Saturday, May 23, 2015

Fresh Apricot and Cherry Marzipan Tart

With apricots and cherries soon to be in season, I wanted to share this dessert which is perfect all summer long. Not too rich or heavy, yet ripe with the flavors of summer, your guests will find that it is the perfect combination of both tart and sweet.

Julian's Apricot Cherry Tart Ready for Marzipan Topping
So many desserts are just simply sweet, and very sweet. This one provides that great combination which isn't easy to find in desserts. I'm guessing you'll make it over and over again. This is a recipe I got from David Lebovitz, the New Yorker who moved to Paris to cook, eat and write. If you don't follow him, check out the blog and I think you'll be a convert.

Julian's Apricot and Cherry Marzipan Tart
He uses the term “marzipan” because pastries and candies made with almond paste use this term. You may recall that last summer I was in Toledo, Spain where Marzipan was reportedly invented by nuns with both a surplus of eggs and almonds. I brought back several boxes of the delicious confection and can attest to it's wonderful flavor and texture, which is represented nicely in this recipe.

The famous "Mazapan" of Toledo, Spain
This recipe uses almond paste in the topping, which I  list as option in my standard streusel topping for pies and muffins. You'll find almond paste in cans in your baking isle or sometimes in tubes. If your almond paste isn't particularly fragrant, add a few drops of pure almond extract.

You can substitute berries for the cherries if you prefer, or you can simply make an all apricot tart. Remember however that apricots are more tart when cooked, so if not using sweet cherries or berries, increase the sugar by a tablespoon or two. I give David's recipe for the streusel topping, although you can use your own, or my standard recipe which I've posted many times on this blog. If you do not use the below recipe, consider adding the almond paste to your standard streusel recipe.

Ingredients (makes one 9-inch tart), eight servings

For the fruit:
12 ripe apricots
15 cherries
1 tablespoon cornstarch
1/4 cup granulated sugar

One 9-inch pre-baked French tart shell
(See last week's posting for the recipe)


For the marzipan topping:
1/2 cup flour, plus a little more as needed
1/2 cup firmly packed light brown sugar
1/3 cup almond paste
1/4 cup sliced almonds (blanched or unblanched)
1-2 drops pure almond extract
4 tablespoons salted or unsalted butter, cubed and chilled

Instructions
Pit and halve the apricots and slice them into 1/2-inch slices. Stem and pit the cherries, and halve them. Toss the apricots and cherries in a bowl with the cornstarch and granulated sugar, and spread the fruit into the baked tart shell.

Make the topping by mixing the flour, brown sugar, almond paste, sliced almonds, almond extract, and butter with a pastry knife, until the pieces of almond paste and butter are the size of kernels of corn. If after using the 1/2 cup flour you fin the topping is to wet and sticky, add a little more flour as needed, 1-3 tablespoons. This seems to be dependent on the moisture content of the almond paste.

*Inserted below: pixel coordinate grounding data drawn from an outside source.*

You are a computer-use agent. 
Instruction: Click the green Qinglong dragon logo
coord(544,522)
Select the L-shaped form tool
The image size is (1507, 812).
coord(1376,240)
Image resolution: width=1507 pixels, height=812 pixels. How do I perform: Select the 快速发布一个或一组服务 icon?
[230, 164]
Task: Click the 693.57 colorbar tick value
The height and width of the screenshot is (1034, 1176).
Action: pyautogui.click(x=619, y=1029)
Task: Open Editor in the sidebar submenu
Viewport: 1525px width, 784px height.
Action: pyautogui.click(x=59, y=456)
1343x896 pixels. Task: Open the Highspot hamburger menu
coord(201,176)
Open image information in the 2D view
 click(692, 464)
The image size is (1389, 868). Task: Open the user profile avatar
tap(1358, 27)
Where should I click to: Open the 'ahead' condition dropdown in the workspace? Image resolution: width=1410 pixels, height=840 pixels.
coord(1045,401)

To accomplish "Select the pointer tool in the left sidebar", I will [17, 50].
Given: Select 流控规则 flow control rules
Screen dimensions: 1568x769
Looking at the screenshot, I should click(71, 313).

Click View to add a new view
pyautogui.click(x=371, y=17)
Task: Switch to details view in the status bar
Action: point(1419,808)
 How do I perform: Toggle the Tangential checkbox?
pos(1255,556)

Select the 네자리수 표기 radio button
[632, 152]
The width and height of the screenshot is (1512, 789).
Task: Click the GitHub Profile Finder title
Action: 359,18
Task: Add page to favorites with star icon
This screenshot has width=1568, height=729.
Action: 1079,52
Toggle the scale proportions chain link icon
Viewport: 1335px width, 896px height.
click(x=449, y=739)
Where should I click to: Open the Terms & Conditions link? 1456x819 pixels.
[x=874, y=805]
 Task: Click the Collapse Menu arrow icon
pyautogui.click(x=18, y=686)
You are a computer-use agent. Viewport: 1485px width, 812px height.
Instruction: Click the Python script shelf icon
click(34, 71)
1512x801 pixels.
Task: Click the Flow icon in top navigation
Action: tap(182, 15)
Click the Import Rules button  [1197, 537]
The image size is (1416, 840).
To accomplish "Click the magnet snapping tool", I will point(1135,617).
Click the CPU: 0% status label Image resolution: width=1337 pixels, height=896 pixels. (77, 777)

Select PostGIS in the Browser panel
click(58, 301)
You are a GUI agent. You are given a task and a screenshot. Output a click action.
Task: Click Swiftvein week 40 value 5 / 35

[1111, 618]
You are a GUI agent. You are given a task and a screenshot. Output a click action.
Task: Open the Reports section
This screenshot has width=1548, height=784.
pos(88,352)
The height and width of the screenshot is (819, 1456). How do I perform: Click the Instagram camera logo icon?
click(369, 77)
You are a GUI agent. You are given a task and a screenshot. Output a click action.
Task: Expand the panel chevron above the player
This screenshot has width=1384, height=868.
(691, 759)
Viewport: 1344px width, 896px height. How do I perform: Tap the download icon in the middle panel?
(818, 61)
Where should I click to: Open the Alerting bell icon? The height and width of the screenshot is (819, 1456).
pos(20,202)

Sprinkle the marzipan topping over the fruit and bake until the top is golden brown and the fruit is bubbling around the edges, 30 to 40 minutes.

Remove from the oven and let cool a bit before serving.

Julian's Cut Fruit Tart
The tart can be served as is, warm or at room temperature. We prefer it with ice cream. The tart will keep for up to three days at room temperature however the crisp topping will soften considerably by the second day, which is fine for leftovers, but it ideally should be served the day it is made.

Delicious with a scoop of vanilla ice cream!